Parts of the Oboe
by Katie Scheele
The oboe, a double reed instrument in the woodwind family, is one of the most beautiful, important, and unique musical instruments. With a long history dating back as far as ancient Greece, it has developed through the centuries into one of the most challenging and distinct instruments in the modern orchestra.
Although the oboe made its orchestral debut in France in 1657, the instrument had many earlier forms dating back several centuries beforehand. Historians believe that the earliest rudimentary oboe-like instruments were first used around 2800 B.C., performing in royal funerals depicted in ancient drawings, and more sophisticated forms of early oboes can be traced to India during the twelfth to the seventh centuries B.C. There, musicians used a conical instrument called an ottu, with a double reed but without any holes. Many varieties of this instrument were also found in Asia, Egypt, Greece, and Rome. Although these
oboes can be traced back the farthest, the instrument that is believed to be the closest predecessor of the oboe is the medieval shawm. The shawm (developed from the Asian zurna) was made of wood and had a conical shape with a flared bell. It came in several lengths in order to have different pitches and had either a hole to put the double reed in or a bocal (a slightly angled piece of metal covered by cork at the end inserted into the instrument) for the reed to sit on.
As time passed, musicians desired an instrument with a wider range and more control over pitches. During the mid 17th century, the first baroque oboe (called hautbois, meaning
high-wood) was created in France, where it was used to entertain the French court. Made of boxwood with several holes but only two or three keys, it gained immediate popularity in many countries. During this time, the oboe da caccia (
hunting oboe) was also created. This instrument had a curved body and was used in many of Bach's cantatas and masses. This instrument was primarily used in the Baroque period, as later instruments would take the place of this unusual instrument, which was difficult to build.

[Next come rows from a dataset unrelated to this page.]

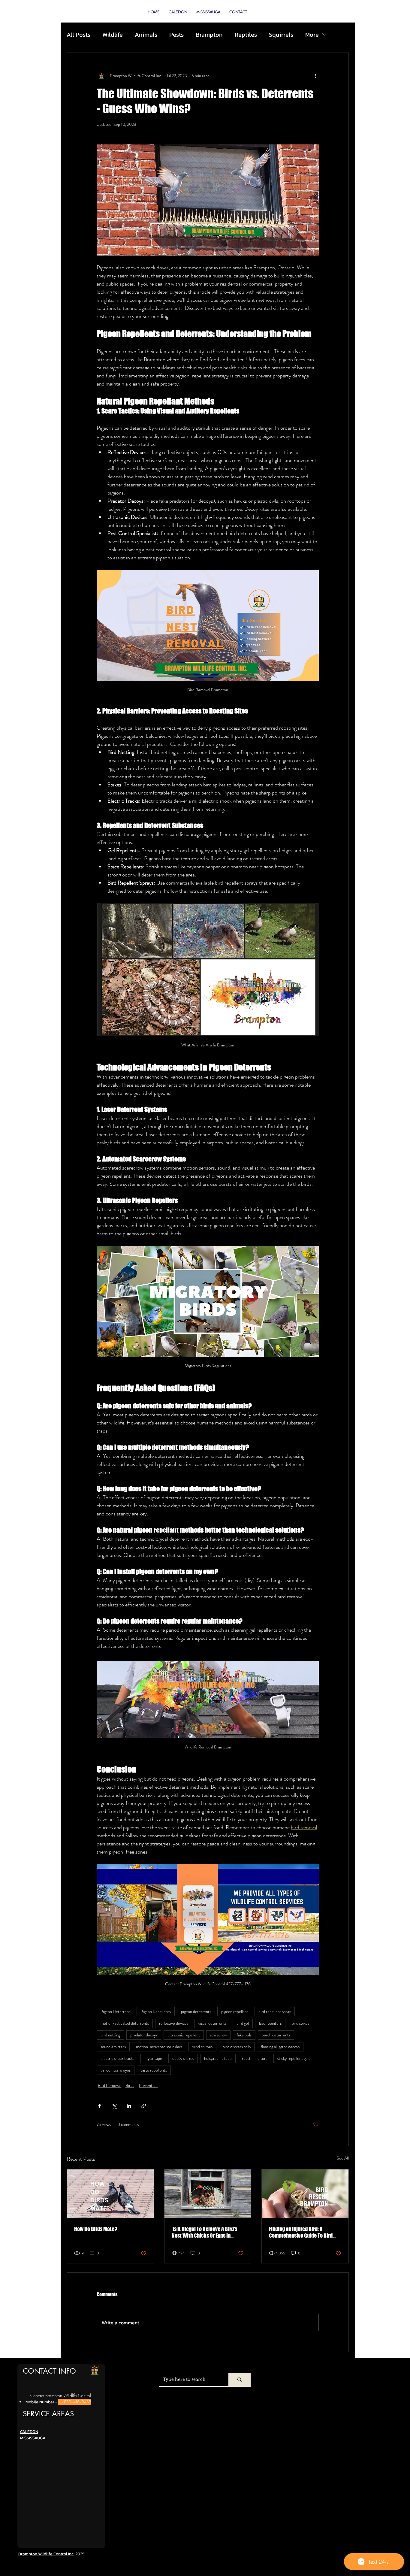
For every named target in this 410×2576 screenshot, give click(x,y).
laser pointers (270, 2023)
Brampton (209, 34)
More (312, 34)
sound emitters (113, 2047)
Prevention (148, 2085)
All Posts (78, 34)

As music evolved, so did the oboe. The classical period brought on several more changes to the oboe—a narrower body (called the bore) and more keys, giving the instrument a much wider range. From these earlier forms came the modern oboe. This oboe is usually made from grenadilla wood, though some are made of other woods from the rainforest, and student model oboes are usually made of plastic or resin to avoid cracking. The oboe consists of three pieces: the top joint, the lower joint and the bell. It has a very narrow bore (tube) and is played by blowing on a double reed. The modern oboe has a range of more than two and a half octaves, from a low Bb to an A or higher, and uses a key system called full conservatory, which has 45 pieces most commonly made of silver. Some popular oboe makers of today are F. Loree, Laubin, Howarth and Yamaha.